João Paulo Biage é jornalista há 13 anos e especialista em Comunicação Pública. De Brasília, acompanha, todos os dias, os passos dos parlamentares no Congresso Nacional e a movimentação no Palácio do Planalto, local de trabalho do presidente. É repórter e comentarista do programa O POVO News e colunista do O POVO Mais
Os bastidores da transferência de Bolsonaro para a Papudinha
Gilmar Mendes pavimentou encontro de Michelle com Alexandre de Moraes. Ex-primeira-dama tentou levar o marido para casa, mas aceitou ida para a Papudinha
Foto: Gustavo Moreno/STF
O ministro Alexandre de Moraes fez questão de responder às reclamações feitas pelos filhos de Bolsonaro
Quinta-feira. Pela manhã, o ex-presidente Jair Bolsonaro recebe a visita do filho e senador, Flávio Bolsonaro. Após o encontro, o primogênito reclamou das condições e do tratamento dispensado pela Polícia Federal a Bolsonaro. Ele conversou com exclusividade à coluna e detalhou a tentativa de levar o pai para cumprir a pena em casa.

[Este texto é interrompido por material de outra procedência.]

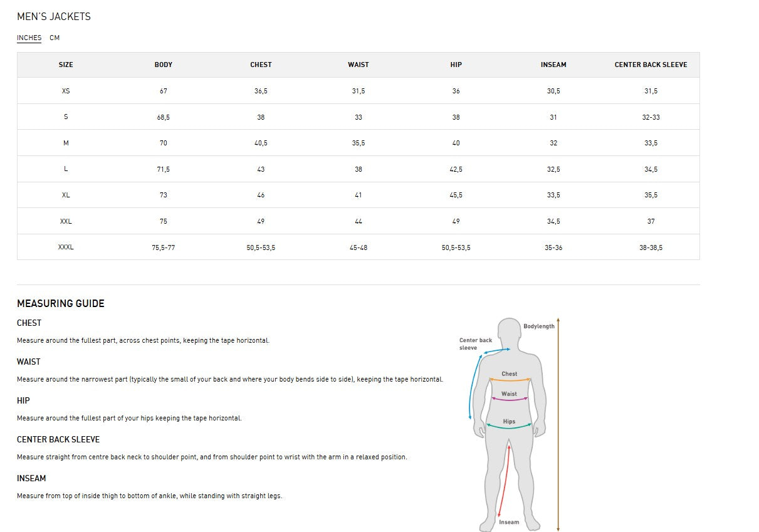Image resolution: width=759 pixels, height=532 pixels.
Task: Click the MEN'S JACKETS heading
Action: [x=54, y=17]
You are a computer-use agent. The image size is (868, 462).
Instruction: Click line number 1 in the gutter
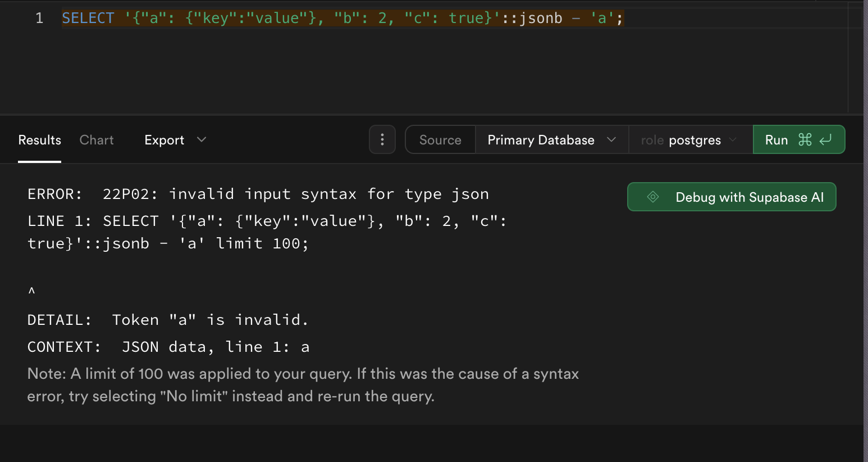pos(39,18)
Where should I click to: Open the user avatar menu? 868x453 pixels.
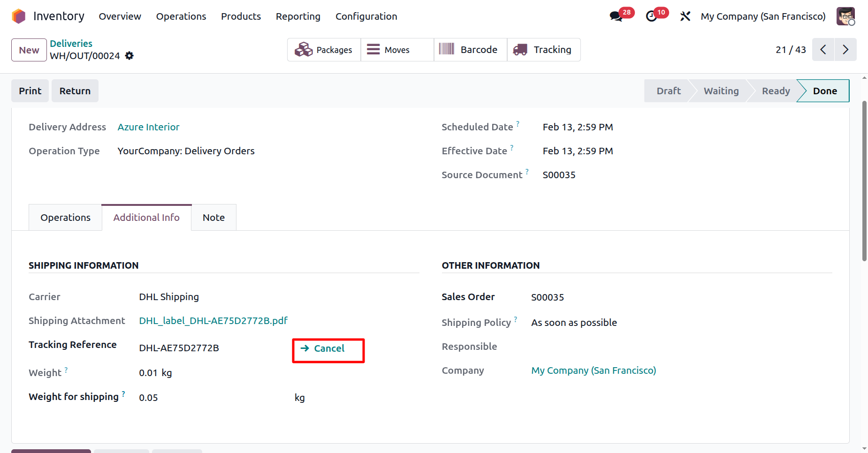point(845,16)
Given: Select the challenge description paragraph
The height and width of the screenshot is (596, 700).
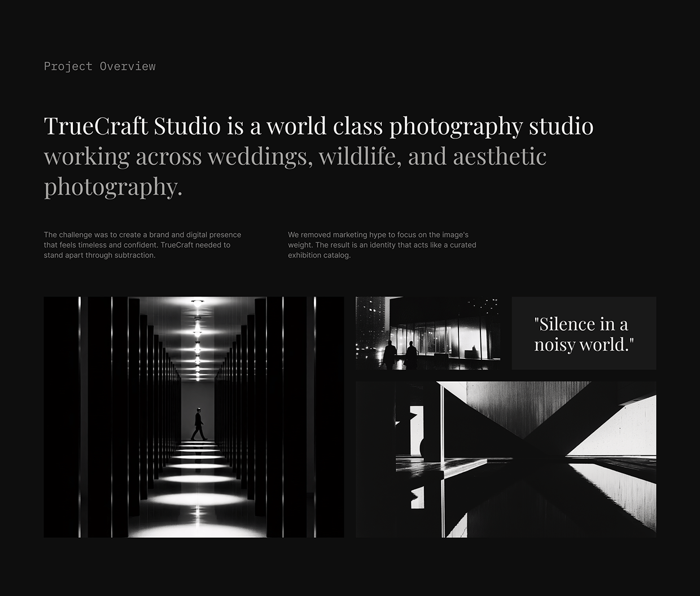Looking at the screenshot, I should click(142, 245).
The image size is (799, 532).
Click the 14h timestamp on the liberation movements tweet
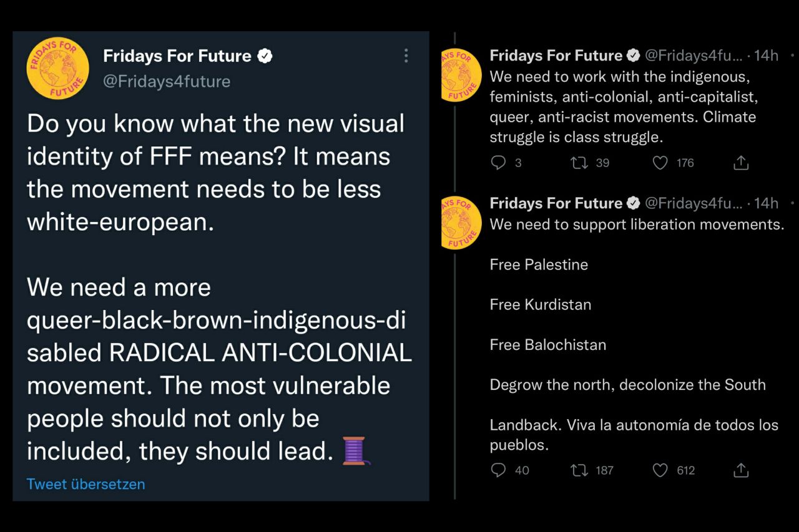coord(766,203)
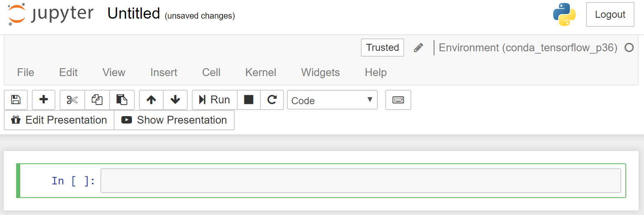Click the save and checkpoint floppy icon
The image size is (644, 215).
tap(16, 100)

"Toda a equipe jurídica buscou seus relacionamentos [com ministros do STF] para dar ciência da situação desumana em que Bolsonaro se encontra e transferi-lo para casa. É o mínimo que toda a família espera neste momento, o cumprimento da lei", afirmou Flávio.

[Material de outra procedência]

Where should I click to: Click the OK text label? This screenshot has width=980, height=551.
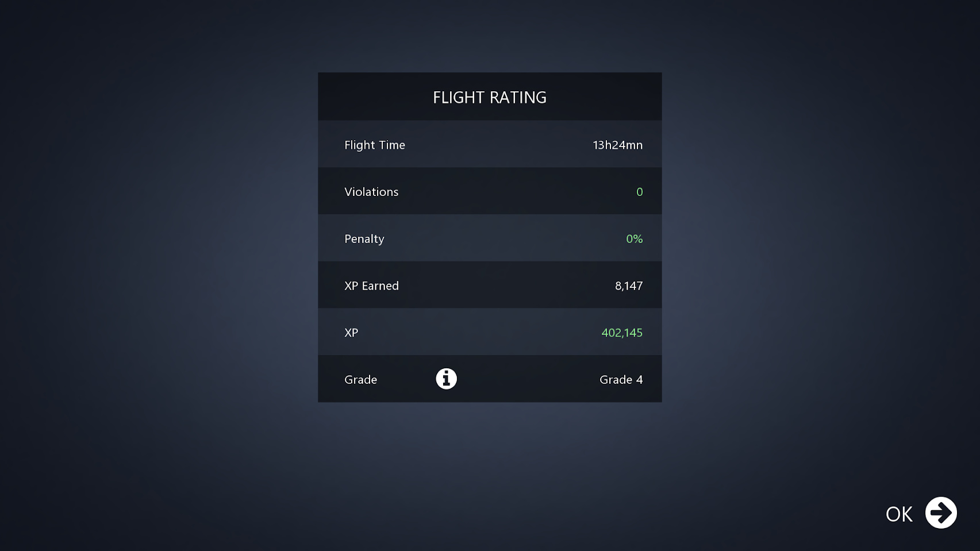(899, 514)
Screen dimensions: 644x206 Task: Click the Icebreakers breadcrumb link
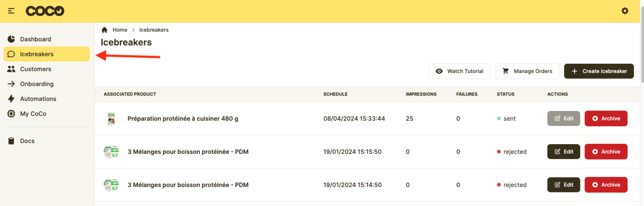154,30
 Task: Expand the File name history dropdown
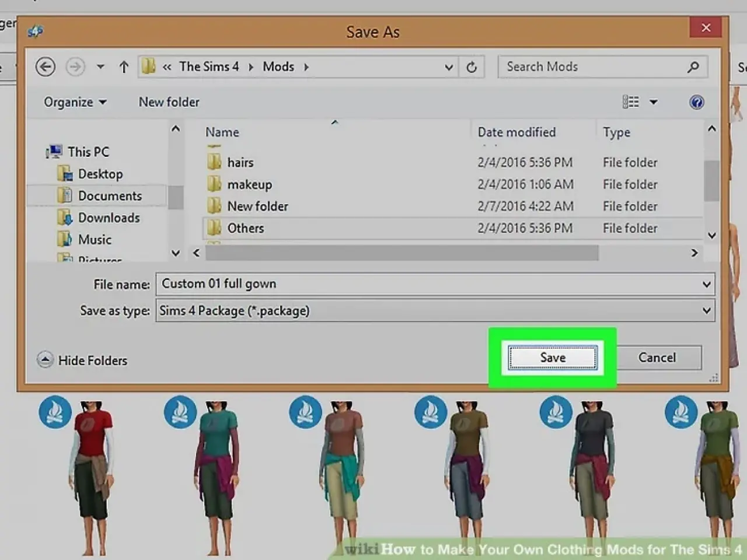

Enquanto Flávio estava com o pai, a ex-primeira-dama Michelle Bolsonaro se reunia com o ministro relator, Alexandre de Moraes, que é tido por bolsonaristas como maior inimigo do ex-presidente.

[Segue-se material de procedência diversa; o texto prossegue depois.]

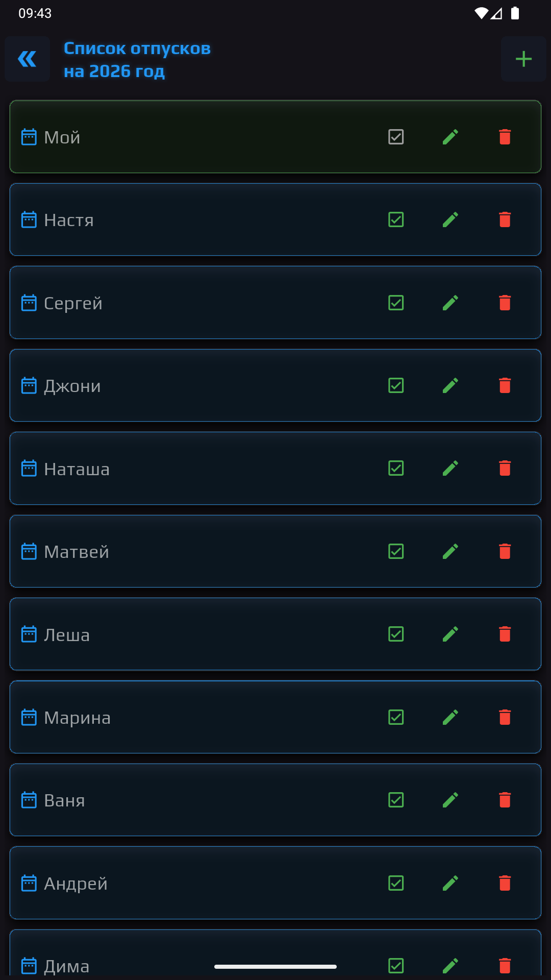Edit the Матвей vacation entry

click(x=450, y=551)
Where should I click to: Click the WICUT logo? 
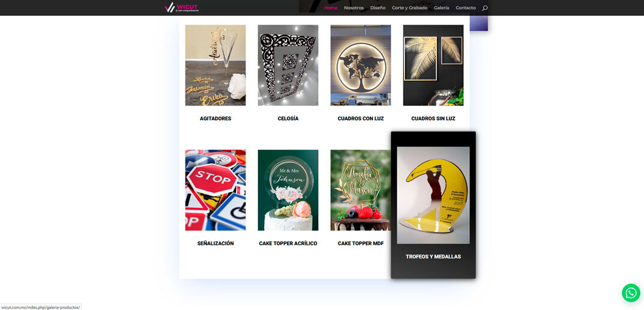point(181,7)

No encontro, que foi pavimentado pelo decano do Supremo Tribunal Federal, Gilmar Mendes, Michelle apresentou as condições de Bolsonaro e clamou para que o marido fosse para casa, mas recebeu uma pronta negativa de Moraes. O ministro, porém, deu a opção da Papudinha e Michelle aceitou, mas pediu que Bolsonaro seja clinicamente avaliado. Mãos dadas e Moraes seguiu para proferir a decisão.
Jair Bolsonaro só ficou sabendo do acordo depois da transferência. Primeiro, ele torceu o nariz. O ex-presidente tinha receio de perder capital político por estar no Complexo da Papuda. Bolsonaro só soube do diálogo de Michelle com Moraes quando ela chegou para visitá-lo e argumentou que a ida para a Papudinha era melhor para o atual momento e, também, para uma possível prisão domiciliar.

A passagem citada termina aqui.